2025 YILI TEMMUZ AYI GAZETECİLERE YÖNELİK HAK İHLALLERİ RAPORU

2025 YILI TEMMUZ AYI GAZETECİLERE YÖNELİK HAK İHLALLERİ RAPORU

 

PKK Lideri Abdullah Öcalan’ın “Barış ve Demokratik Toplum Çağrısı” ile gelişen siyasi gelişmeler Türkiye’de demokratikleşme umudunu yeniden yeşertti. Basın özgürlüğü bir ülkenin demokrasi karnesini belirleyen en önemli etmenlerden biridir. Ancak demokratikleşmenin konuşulduğu Türkiye’de basına dönük saldırılar azalmamış, aksine artarak devam etmiştir.
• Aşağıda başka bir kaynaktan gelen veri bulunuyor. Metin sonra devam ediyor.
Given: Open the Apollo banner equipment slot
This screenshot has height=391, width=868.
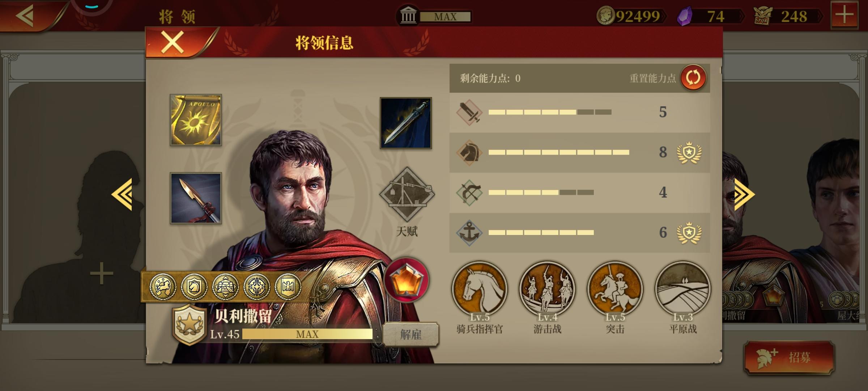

Temmuz ayında da gazeteciler haber yaptıkları için gözaltına alındı, ağaç kesimini, yolsuzlukları haberleştirdikleri ve katledilen meslektaşlarını andıkları için gazetecilere soruşturmalar açıldı. Temmuz ayında 8 gazeteci gözaltına alınırken 5 gazeteci tutuklandı. Furkan Karabey, ortada iddianame bile olmadan hukuksuz bir şekilde cezaevinde tutulmaya devam ediyor. Şubat ayından beri tutuklu olan Ercüment Akdeniz, ilk duruşmasında hiçbir delil olmamasına rağmen “tanıklar” dinlenmediği için tahliye edilmedi. Haziran ayının son gününde Leman Dergisi’ne yapılan saldırıların ardından iktidar, saldırıları destekleyerek beş LeMan Dergisi çalışanı tutuklarken, hem dergi hakkında toplatma kararı verdi hem de mali soruşturma başlattı.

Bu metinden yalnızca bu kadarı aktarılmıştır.